(What this exercise asks):
(a) According to the VQA case study, which model is used to build the system?
(b) Resume the VQA case study, picking up right after its list of question types.

(Text segment):
========
Case Study 1: Building a VQA System

Overview

Visual Question Answering (VQA) sits at the intersection of computer vision and natural language processing, requiring models to understand both the visual content of an image and the semantic intent of a question. In this case study, you will build a complete VQA system using BLIP-2 from Hugging Face, evaluate its capabilities across different question types, and analyze its failure modes to understand the current limitations of vision-language models.

Problem Statement

Build and evaluate a VQA system that can answer diverse questions about images, including: - Object identification ("What is the person holding?") - Counting ("How many dogs are in the image?") - Color and attribute recognition ("What color is the car?") - Spatial reasoning ("What is to the left of the table?") - Activity recognition ("What is the person doing?") - Scene understanding ("Where was this photo taken?")
========
(Data section):

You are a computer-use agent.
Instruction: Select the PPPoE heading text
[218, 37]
========
(Answers to the exercise):
(a) BLIP-2 from Hugging Face.

(b)
Dataset

We evaluate on a curated subset of the VQAv2 validation set containing 500 image-question-answer triplets, stratified across question types: Yes/No (150), Number (100), and Other (250). Additionally, we collect 50 custom examples with known ground truth to test specific capabilities.

Approach

Step 1: Model Selection and Setup

We use BLIP-2 with OPT-2.7B as the language model backbone. This provides a strong balance between capability and computational requirements:

  • BLIP-2 uses a frozen EVA-CLIP ViT-G/14 image encoder (1B parameters)
  • The Q-Former (188M parameters) bridges vision and language
  • OPT-2.7B provides generative language capabilities
  • Total inference cost: ~10 GB GPU memory

Step 2: Inference Pipeline

The VQA pipeline: 1. Load and preprocess the image (resize to 364x364, normalize) 2. Tokenize the question with the BLIP-2 processor 3. Generate the answer using the model with beam search (num_beams=5, max_length=10) 4. Post-process the output (strip whitespace, lowercase for evaluation)

Step 3: Evaluation Across Question Types

We systematically evaluate accuracy across question categories:

Yes/No questions: Evaluate exact match accuracy after normalization.

Number questions: Evaluate both exact match and tolerance-based accuracy (within +/- 1).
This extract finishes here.